When a generator is the right choice

If you're in a rural area with extended multi-day outages and reliable natural gas service, a generator gives you something a battery can't: unlimited runtime as long as fuel flows. For a 2,500 sq ft home running full AC, a 22kW generator runs everything, indefinitely.

Generators are also the right call if your primary concern is a week-plus grid failure scenario and you don't want to manage load priorities. The Generac 22kW produces 91.7 amps at 240V, more instantaneous power than any residential battery.

When a battery is the right choice

Most outage patterns are 1–4 hour events, 20+ times per year. For this pattern, a generator is like buying a pickup truck to commute. It works, but the tool doesn't match the job. A battery handles these outages silently and automatically.

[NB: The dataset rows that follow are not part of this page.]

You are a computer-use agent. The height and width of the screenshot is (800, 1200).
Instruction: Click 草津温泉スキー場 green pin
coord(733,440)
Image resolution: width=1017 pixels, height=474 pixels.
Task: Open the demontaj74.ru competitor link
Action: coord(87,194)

The financial math shifts over 10 years. A $10,000 Generac installed becomes $12,500–$13,000 after maintenance. A $16,760 Reserve stays at $16,760. No oil changes, no spark plugs, no annual service calls, no fuel deliveries.

For HOA-governed neighborhoods, generators require ACC approval, sound barriers, restricted testing hours, and outdoor placement with setback requirements. A battery mounts on your garage wall with zero approvals needed.

The Winter Uri question

In February 2021, natural gas pressure dropped across Texas. Generators that depended on gas lines stopped working when people needed them most. Propane-fed generators kept running if the tank was full.

A battery doesn't depend on fuel delivery infrastructure. It charges from the grid (or solar if installed). During the freeze, homes with charged batteries had 12–54 hours of backup from a full charge, enough to bridge the worst of the cold snap.